Content starts

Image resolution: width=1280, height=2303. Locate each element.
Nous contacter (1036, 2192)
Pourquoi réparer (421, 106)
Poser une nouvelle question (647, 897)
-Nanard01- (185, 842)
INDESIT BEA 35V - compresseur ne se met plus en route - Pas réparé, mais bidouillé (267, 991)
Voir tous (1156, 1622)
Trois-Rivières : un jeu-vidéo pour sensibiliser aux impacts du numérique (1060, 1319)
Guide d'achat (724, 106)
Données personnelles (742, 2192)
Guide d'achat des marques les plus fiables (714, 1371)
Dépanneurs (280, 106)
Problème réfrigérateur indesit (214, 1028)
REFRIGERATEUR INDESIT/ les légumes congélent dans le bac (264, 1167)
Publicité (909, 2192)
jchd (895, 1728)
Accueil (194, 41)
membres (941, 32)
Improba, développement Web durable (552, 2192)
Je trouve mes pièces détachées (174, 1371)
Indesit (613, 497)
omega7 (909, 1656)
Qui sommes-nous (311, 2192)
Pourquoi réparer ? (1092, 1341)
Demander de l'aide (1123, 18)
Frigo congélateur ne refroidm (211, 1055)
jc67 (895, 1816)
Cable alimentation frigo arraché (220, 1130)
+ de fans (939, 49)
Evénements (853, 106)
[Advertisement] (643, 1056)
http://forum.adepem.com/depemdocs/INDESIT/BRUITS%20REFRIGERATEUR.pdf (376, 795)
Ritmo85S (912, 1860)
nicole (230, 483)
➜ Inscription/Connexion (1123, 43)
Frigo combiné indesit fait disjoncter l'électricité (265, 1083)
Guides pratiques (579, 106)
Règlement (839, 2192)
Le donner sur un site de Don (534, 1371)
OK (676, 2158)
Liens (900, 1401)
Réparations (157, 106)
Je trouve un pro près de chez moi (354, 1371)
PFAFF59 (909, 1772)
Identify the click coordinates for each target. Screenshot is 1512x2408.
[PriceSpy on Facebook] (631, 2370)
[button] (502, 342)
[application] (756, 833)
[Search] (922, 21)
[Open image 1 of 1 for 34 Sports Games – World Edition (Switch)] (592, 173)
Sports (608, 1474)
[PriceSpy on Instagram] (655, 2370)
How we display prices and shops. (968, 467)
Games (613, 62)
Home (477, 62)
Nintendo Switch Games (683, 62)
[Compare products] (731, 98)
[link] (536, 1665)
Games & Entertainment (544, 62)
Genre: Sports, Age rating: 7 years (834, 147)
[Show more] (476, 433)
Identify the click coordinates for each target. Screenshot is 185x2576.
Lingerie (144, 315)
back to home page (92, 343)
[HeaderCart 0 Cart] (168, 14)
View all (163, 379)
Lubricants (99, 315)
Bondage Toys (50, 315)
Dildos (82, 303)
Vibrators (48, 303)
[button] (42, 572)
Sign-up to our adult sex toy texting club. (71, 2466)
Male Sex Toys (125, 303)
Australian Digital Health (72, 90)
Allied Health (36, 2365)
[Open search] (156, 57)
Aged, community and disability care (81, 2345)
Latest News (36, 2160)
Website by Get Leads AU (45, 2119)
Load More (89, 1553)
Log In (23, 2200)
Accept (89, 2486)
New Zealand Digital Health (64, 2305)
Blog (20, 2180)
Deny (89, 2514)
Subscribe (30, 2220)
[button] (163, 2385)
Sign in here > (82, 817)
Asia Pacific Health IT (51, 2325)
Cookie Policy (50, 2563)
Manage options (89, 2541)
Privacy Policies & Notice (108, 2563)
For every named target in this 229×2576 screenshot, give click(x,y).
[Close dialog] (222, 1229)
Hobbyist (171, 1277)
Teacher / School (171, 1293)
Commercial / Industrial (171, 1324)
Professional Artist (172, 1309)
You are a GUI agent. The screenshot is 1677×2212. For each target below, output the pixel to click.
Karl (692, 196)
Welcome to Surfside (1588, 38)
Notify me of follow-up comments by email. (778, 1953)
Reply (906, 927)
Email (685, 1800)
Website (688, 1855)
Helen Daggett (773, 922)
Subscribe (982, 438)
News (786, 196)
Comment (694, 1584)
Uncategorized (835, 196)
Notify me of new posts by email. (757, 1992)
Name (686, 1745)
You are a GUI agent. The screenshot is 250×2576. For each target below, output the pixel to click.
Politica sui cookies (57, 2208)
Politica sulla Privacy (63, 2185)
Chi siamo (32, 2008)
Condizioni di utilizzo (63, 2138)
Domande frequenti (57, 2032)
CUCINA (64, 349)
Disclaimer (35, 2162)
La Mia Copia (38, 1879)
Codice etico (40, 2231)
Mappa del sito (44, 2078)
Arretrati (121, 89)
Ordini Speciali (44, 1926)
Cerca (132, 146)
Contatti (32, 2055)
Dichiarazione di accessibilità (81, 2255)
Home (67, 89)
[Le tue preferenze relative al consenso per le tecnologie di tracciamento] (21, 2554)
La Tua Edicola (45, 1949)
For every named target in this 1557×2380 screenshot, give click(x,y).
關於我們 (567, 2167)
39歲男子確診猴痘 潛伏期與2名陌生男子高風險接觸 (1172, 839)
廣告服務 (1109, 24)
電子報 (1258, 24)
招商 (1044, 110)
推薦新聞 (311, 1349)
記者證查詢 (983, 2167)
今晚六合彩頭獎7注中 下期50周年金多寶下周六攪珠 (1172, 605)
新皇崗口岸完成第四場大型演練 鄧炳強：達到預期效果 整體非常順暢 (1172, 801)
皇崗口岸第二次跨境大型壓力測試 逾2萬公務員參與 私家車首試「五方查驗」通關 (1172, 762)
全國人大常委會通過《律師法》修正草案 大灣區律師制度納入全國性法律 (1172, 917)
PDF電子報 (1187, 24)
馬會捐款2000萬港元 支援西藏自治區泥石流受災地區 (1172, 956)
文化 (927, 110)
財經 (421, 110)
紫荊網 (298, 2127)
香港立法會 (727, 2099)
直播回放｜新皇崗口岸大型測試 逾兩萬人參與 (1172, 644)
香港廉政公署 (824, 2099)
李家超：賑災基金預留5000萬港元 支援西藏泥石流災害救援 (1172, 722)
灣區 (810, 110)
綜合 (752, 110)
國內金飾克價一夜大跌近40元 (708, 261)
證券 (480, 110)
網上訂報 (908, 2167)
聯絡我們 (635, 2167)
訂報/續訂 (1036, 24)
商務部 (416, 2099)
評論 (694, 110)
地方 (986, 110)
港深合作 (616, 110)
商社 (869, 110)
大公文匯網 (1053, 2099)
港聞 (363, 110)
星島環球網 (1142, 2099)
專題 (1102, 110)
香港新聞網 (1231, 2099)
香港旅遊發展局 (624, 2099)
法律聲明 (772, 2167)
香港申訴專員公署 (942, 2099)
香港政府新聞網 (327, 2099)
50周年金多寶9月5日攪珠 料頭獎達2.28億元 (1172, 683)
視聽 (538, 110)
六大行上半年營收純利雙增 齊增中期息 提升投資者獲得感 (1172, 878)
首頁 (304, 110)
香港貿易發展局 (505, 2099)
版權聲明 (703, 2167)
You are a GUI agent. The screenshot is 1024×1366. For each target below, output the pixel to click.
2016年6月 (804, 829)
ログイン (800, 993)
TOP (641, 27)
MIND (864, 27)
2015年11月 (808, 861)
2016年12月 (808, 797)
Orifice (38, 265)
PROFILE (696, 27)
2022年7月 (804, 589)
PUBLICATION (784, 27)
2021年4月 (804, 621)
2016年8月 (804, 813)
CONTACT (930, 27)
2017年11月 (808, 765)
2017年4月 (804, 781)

Content ends

- [Task to carry out]:
Reproducing the whole listing above is not the task. Copy exactly only the lines from the one with "港聞 (363, 110)" to the one with "版權聲明 (703, 2167)", both kept.

- [Response for this exercise]:
港聞 (363, 110)
星島環球網 (1142, 2099)
專題 (1102, 110)
香港新聞網 (1231, 2099)
香港旅遊發展局 (624, 2099)
法律聲明 (772, 2167)
香港申訴專員公署 (942, 2099)
香港政府新聞網 (327, 2099)
50周年金多寶9月5日攪珠 料頭獎達2.28億元 (1172, 683)
視聽 (538, 110)
六大行上半年營收純利雙增 齊增中期息 提升投資者獲得感 (1172, 878)
首頁 (304, 110)
香港貿易發展局 (505, 2099)
版權聲明 (703, 2167)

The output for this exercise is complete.